Results 1 to 6 of 6

Thread: Hutter Prize Question

  1. #1
    Member Bullbash's Avatar
    Join Date
    Mar 2019
    Location
    Canada
    Posts
    16
    Thanks
    8
    Thanked 0 Times in 0 Posts

    Hutter Prize Question

    Hi Everybody,

    not in compression myself, more in patterns mining... mercy please.

    Would something like a list of high frequency skip-n-grams be helpful in text (whatever) compression (Envik9 freq, image) ?

    3040805 ~ and ~ ~
    1407638 ~ ~ ~ id
    1245093 ~ of the ~
    551192 the ~ ~ the
    489215 ~ revision ~ ~
    487628 ~ ~ contributor ~
    412516 at ~ ~ ~
    410954 username ~ ~ ~
    369067 ~ ~ ~ &amp
    361386 ~ ~ ~ have
    356645 ~ which ~ ~
    332079 ~ sup2 ~ ~
    293918 title ~ ~ id
    261460 the ~ of the
    244682 page ~ title ~
    **********************
    10116 [[Image ~ of ~
    10092 ~ space ~ The
    10089 ~ y ~ ~
    10074 7 mi&amp sup2 ~
    10050 in the city is
    10042 ~ nearly ~ ~
    10035 ~ ~ by his
    10032 ~ ~ actress ~
    10019 used by ~ ~

    against the rules I guess, just wondering... There are 11K 4-word grams appearing more then 10K times in Envik9.

| INFORMATION PROVIDED |
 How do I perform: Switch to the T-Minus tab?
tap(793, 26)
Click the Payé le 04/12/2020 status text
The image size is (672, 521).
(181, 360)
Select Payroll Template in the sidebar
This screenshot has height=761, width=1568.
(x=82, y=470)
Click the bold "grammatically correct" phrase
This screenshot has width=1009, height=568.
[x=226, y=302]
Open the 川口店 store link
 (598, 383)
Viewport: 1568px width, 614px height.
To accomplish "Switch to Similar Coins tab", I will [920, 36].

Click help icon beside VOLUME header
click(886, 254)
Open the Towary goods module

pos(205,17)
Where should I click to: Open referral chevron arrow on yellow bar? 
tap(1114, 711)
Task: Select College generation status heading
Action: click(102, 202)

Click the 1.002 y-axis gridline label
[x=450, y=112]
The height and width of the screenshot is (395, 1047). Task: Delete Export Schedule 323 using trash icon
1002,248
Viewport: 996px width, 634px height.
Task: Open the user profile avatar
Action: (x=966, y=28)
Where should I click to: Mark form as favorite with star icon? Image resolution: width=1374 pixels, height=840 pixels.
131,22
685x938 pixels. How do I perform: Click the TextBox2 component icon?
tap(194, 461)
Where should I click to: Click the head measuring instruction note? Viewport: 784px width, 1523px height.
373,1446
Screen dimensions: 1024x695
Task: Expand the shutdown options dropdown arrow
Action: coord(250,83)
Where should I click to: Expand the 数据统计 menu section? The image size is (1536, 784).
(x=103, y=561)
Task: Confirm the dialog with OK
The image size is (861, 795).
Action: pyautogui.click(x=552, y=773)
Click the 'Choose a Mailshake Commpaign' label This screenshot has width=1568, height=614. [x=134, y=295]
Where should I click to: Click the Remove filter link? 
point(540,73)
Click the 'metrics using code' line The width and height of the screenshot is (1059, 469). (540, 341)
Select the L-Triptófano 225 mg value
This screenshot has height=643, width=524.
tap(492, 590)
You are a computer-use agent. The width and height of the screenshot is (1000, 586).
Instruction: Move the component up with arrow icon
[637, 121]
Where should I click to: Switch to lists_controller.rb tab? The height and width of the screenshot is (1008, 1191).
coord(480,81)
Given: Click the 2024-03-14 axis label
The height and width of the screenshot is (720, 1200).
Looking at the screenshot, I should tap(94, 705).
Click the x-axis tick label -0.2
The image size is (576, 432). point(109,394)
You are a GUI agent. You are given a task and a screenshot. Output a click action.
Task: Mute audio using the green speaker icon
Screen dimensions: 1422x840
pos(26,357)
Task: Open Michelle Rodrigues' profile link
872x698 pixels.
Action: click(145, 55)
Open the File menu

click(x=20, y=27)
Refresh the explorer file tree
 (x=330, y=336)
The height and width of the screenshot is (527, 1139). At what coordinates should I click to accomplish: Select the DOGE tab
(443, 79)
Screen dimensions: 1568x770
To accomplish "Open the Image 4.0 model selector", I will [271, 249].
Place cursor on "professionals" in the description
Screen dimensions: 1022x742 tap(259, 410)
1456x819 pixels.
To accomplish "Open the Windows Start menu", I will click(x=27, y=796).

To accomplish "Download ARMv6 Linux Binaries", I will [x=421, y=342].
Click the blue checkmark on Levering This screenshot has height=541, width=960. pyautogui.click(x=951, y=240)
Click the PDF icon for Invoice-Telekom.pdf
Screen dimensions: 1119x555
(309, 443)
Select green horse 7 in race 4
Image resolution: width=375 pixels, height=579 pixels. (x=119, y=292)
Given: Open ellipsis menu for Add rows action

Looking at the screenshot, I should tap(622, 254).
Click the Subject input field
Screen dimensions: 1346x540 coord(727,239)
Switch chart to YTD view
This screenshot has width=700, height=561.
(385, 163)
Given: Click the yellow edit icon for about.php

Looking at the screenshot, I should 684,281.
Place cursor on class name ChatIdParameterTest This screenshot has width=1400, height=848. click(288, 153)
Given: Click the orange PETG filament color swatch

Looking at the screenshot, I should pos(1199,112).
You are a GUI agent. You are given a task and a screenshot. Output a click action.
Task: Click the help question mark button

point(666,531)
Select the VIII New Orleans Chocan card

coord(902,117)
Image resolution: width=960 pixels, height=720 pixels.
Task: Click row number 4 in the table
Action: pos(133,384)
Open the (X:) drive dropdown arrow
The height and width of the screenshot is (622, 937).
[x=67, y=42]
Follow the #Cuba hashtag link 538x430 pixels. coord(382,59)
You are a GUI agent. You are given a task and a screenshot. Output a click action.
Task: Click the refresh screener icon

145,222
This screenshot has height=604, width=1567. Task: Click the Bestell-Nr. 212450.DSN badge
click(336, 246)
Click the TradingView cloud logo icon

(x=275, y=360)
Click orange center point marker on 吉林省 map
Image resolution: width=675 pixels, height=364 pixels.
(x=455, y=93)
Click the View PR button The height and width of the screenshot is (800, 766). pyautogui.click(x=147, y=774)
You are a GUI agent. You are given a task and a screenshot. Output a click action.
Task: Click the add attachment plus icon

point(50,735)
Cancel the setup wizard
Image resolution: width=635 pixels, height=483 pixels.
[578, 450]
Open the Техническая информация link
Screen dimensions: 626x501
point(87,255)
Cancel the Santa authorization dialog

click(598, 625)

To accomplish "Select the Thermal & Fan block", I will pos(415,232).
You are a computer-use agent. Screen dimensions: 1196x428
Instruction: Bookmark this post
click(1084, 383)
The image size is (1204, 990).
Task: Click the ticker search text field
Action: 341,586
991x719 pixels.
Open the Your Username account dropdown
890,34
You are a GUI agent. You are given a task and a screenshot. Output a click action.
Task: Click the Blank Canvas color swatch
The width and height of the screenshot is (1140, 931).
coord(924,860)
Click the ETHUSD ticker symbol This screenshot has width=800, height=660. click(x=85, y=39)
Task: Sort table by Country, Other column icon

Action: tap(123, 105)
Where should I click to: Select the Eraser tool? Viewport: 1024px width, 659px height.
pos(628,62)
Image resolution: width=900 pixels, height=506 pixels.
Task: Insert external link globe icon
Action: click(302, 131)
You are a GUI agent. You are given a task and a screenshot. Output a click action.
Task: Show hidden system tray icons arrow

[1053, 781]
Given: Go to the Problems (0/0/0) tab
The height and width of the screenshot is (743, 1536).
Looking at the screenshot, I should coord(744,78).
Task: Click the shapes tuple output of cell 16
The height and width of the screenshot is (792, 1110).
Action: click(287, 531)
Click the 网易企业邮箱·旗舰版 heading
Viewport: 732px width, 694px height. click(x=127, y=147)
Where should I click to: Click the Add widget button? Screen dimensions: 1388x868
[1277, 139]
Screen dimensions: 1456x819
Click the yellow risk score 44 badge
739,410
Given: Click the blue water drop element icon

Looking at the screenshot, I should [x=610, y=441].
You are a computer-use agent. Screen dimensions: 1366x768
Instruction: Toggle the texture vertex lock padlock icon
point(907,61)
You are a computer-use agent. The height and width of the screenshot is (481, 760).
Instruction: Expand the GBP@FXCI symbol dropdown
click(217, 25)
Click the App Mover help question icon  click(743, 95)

| STATED PROBLEM A |
In the Hutter Prize thread, how many 4-word grams does the poster say appear more than 10K times in Envik9?
| STATED PROBLEM B |
Carry on the Hutter Prize thread from its last sentence.
The entries play no part in this work.

| OUTPUT A |
11K.

| OUTPUT B |
    Can do longer, though patterns would be less frequent.
    Call it domain specific dictionary.
    Thank you!

  2. #2
    Administrator Shelwien's Avatar
    Join Date
    May 2008
    Location
    Kharkov, Ukraine
    Posts
    4,138
    Thanks
    320
    Thanked 1,401 Times in 803 Posts
    There're some contexts like that in paq8px: https://github.com/hxim/paq8px/blob/.../Info.cpp#L367
    But that's an adaptive model - its used for prediction while its still training.

    If you want to store that kind of frequency table - sure, that's still possible,
    but the size of this table would be still counted as part of final result (along with decoder executable size).

    Then there's also a question of how exactly you would make use of these patterns.
    Normal (serial) encoding can only use a part of this information (when (n-1)-gram says the next word has to be this one).
    We could use one word of context, then enumerate all combinations of (n-1) words ahead, exclude impossible combinations,
    then sum up the probabilities - but that would be crazy slow.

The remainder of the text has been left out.